I thought this would be a very simple process from this point.  I connect the red wire to pin D0 and the black wire to pin D1 on the Photon.  It doesn’t really matter what pins you choose, I just picked the first ones.  Then, I installed the Particle App on my phone which would allow me to control the output voltage of the D pins without ever having to program 1 line of code!  I was very impressed with the Particle App as it easily connected to my device and worked very smoothly.

I got everything set up and using my phone I switch the D1 port to high voltage, but nothing happened!  Time to trouble shoot …

Well, the first problem was my desk was not plugged into the wall 😉 so I fixed that and tried again, still no movement.  I double checked my connection to the Photon and made sure everything was secure and in the correct place.  Next, I took my multimeter out and tested how much voltage was coming out the Photon when I turned one of the D pins on.  As expressed on the datasheet, the output was 3.3v.

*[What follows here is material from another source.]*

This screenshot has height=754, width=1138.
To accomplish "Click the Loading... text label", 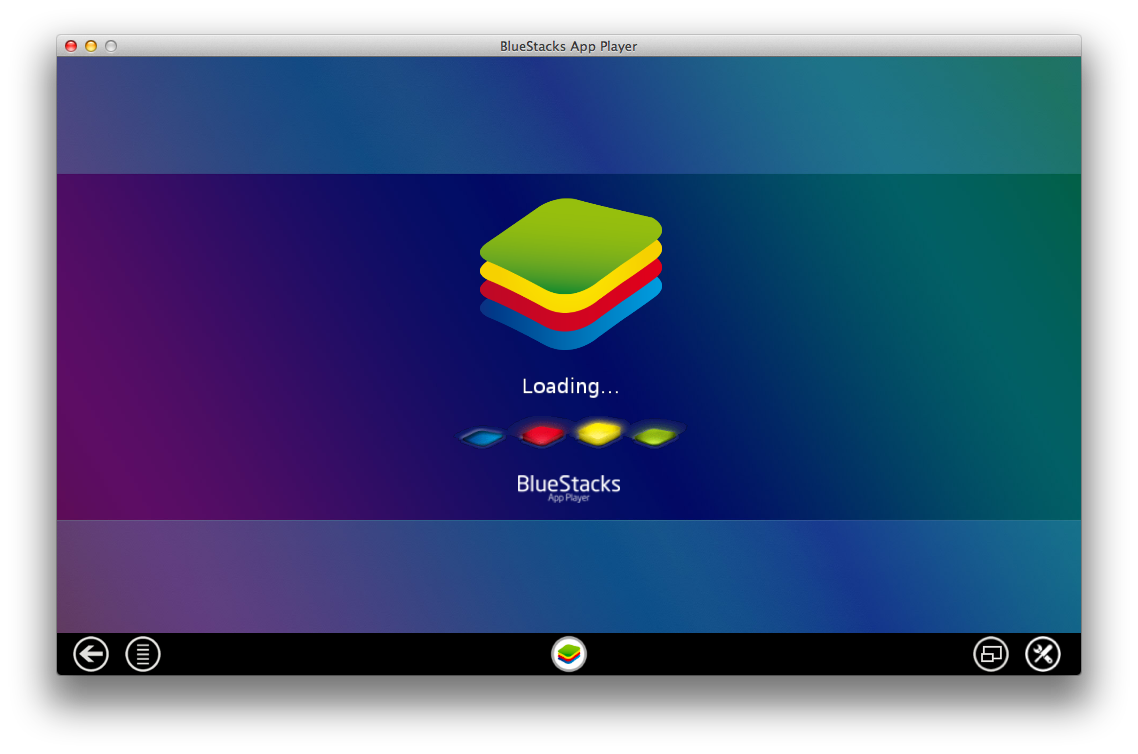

I knew this when I purchased the photon but I had expected the desk to look for a high voltage on the wire and thought 3.3v would be ok.  My problem now was that I needed a higher voltage on the output pins (closer to the original 6.5v).

After some research and help from my uncle, the solution that was suggested to me was to use a relay.  I had never used a relay before so this was something new to learn about.

Shown above is a high level diagram of what a relay looks like inside.  It is a fairly simple device that has the great ability to create a switch and transfer a variety of voltages.   This was very helpful for me because now I could transfer the 6.5v from the yellow  wire and keep the exact voltages that were used in the original desk switch.

After I figured this out I purchased this set of relays from Amazon.


I only needed 2 relays, however it was pointed out to me that you never know when you might was to control more stuff and the price from 2 to 4 was pretty much the same so I purchased the set of 4.

So the next task was to figure out how to connect the Photon, relay and desk wires together.

The relays are controlled by connections called IN1, IN2, IN3, IN4.  The circuit looks for a high/low voltage coming from these connections and that is how the relays are turned on/off.  Since I only needed to control 2 of the relays, I connected the IN1 from the relay board to D1 on the Photon and IN2 to D2.  The relay board also needs power to the board so I connected the VCC (5v) on the relay board to the 5v output on the Photon board.  The GND (ground) on the relay board was then connected to the GND on the Photon board.  This takes care of the connections from the Photon to the relay board.  This allows me to still control the relay from the Photon App by turning on/off the D1 and D2 ports.  Below is the image of the wired connection on the relay board.


Next, the 3 wires from the desk (yellow , red, and black) need to be connected to the relay.  In the images below I try to show where I have connected the wires.  The yellow (6.5v) goes into one of the relay inputs and then a jumper wire makes a connection to the other relay.  This is how I set up both of them to have the 6.5v coming from the yellow wire.  Then The red and black wires are connected to the other input of their respective relays.



Now, everything is connected together.  The Photon controls the relay board through pins D1 and D2, also giving power to the relay board through the 5v output port.  The relay board acts sort of as the middle man between the desk and the Photon.  The relays are connected to the desk wires and act exactly as the switch did before, passing the 6.5v through when the relays are activated.